Revanche missglückt! DEG verliert 0:3 bei den Iserlohn Roosters

Die DEG ist aus dem Tritt. Die Düsseldorfer unterliegen auch im zweiten Duell mit den Iserlohn Roosters innerhalb von drei Tagen, diesmal mit 0:3 (0:2, 0:0, 0:1) auswärts im Sauerland. Obwohl die kämpferische Einstellung des Teams stimmte, agierten die Rot-Gelben vor dem Tor unglücklich und ineffektiv. Durch diese Niederlage sind die Roosters in der Tabelle an der DEG vorbei gezogen.

Früher Rückstand zu Beginn

Der Kader: Die DEG heute mit Mirko Pantkowski im Tor, dafür nach wie vor ohne die verletzten Patrick Buzas, Johannes Johannesen und Marc Zanetti. Neuzugang Jan Brecjak zum letzten Mal quarantänebedingt draußen. Chefcoach Harry Kreis stellte Maxi Kammerer erneut zu Kenny Olimb und Daniel Fischbuch. Alex Ehl rückte dafür wieder zu Alex Barta und Jerome Flaake.

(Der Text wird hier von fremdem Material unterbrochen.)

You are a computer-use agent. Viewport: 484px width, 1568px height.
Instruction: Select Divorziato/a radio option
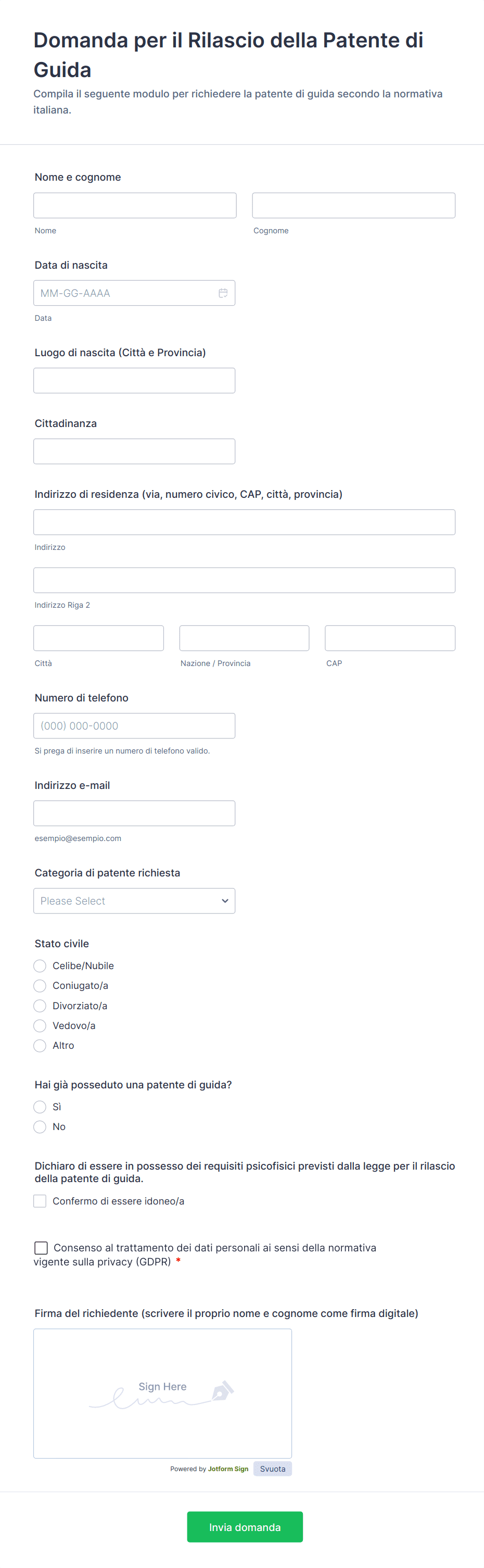[x=40, y=1006]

Das Spiel: Das Match begann mit einer frühen Führung der Gastgeber. Brody Sutter nahm einen Querpass direkt und traf damit durch die Schoner von Pantkowski hindurch zum 1:0 für Iserlohn (2:38). Dies war natürlich genau entgegen dem Matchplan der DEG. Diese versuchte danach, das Spiel an sich zu reißen, aber größere Chancen blieben zunächst aus. Auf der Gegenseite zog Brent Raedeke gefährlich zum Tor, doch „Pante“ aufmerksam. Die Rot-Gelben hatten durchaus Möglichkeiten, aber Fischbuch, Ehl, Barta und Jensen scheiterten am guten Jenike im Roosters-Kasten. Bei 12:13 der nächste Nackenschlag: Die DEG attackierte hoch im Drittel des Gegners, doch dieser konnte sich mit einem schönen Langpass befreien. Alexandre Grenier nahm das Zuspiel auf, zog alleine aufs Tor und traf zum 2:0 für die Sauerländer. Auch danach die Gäste engagiert, aber Iserlohn blieb stets gefährlich. Ein ernüchterndes Drittel für die Düsseldorfer, die mit so viel Ehrgeiz ins Spiel gegangen waren.

Keine Tore in der Mitte

Im Mittelabschnitt ein ähnliches Bild. Beide Teams kämpften um jeden Zentimeter. Dadurch wurde das Spiel auch hitziger, und auf beiden Seiten setzte es mehrere Strafen. Da die jeweiligen Unterzahl-Formationen leidenschaftlich verteidigten, fielen hierbei keine weiteren Treffer. Die DEG in diesem Drittel mit einem Plus in der Schuss-Statistik, aber was nützt diese Zahl, wenn man nicht trifft. In ihrem Offensivdrang mussten die Gäste obendrein auf der Hut sein, denn Iserlohn war jederzeit zu gefährlichen Aktionen imstande. Beide Torhüter konnten sich einige Male auszeichnen. So fielen keine Tore und mit dem ernüchternden Zwischenstand von 0:2 ging es auch in die zweite Pause.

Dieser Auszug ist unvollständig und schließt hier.